■ Exercise: Gather each line of the records where "with" appears.

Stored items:
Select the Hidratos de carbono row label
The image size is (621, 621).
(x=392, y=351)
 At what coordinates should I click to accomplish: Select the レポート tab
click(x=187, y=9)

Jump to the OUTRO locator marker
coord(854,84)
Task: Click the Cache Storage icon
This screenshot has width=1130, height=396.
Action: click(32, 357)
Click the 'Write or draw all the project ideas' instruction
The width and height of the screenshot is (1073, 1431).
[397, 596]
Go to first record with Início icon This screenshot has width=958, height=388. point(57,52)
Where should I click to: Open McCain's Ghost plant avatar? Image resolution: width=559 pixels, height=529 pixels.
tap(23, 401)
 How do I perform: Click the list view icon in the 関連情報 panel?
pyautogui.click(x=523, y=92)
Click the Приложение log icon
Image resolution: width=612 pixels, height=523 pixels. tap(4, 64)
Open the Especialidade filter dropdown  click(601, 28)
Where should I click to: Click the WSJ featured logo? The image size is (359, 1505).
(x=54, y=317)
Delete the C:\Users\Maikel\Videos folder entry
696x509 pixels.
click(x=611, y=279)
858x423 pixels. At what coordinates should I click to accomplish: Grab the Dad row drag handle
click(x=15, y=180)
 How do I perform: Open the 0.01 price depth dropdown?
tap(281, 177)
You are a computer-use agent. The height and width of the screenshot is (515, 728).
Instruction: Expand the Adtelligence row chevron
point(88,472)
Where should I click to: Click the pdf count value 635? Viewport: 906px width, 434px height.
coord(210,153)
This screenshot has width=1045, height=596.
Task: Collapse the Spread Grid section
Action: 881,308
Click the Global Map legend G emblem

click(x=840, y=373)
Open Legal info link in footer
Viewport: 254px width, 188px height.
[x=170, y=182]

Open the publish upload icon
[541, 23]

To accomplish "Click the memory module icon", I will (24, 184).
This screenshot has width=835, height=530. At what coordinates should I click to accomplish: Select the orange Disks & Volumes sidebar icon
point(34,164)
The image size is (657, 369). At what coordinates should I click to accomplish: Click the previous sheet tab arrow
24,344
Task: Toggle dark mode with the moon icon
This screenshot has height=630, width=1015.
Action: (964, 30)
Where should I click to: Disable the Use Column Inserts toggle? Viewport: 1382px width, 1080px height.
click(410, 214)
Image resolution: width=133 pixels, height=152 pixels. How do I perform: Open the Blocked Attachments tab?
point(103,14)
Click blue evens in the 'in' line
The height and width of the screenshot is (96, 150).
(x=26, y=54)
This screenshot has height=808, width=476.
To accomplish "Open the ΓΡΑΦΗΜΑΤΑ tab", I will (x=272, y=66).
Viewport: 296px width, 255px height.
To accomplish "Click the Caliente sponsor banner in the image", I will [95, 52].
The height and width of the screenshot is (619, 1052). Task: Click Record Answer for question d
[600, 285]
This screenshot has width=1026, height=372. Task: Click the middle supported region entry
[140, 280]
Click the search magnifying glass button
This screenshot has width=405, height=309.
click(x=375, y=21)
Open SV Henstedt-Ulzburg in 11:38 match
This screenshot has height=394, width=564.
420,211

■ Answer to the problem:
Go to first record with Início icon This screenshot has width=958, height=388. point(57,52)
Task: Toggle dark mode with the moon icon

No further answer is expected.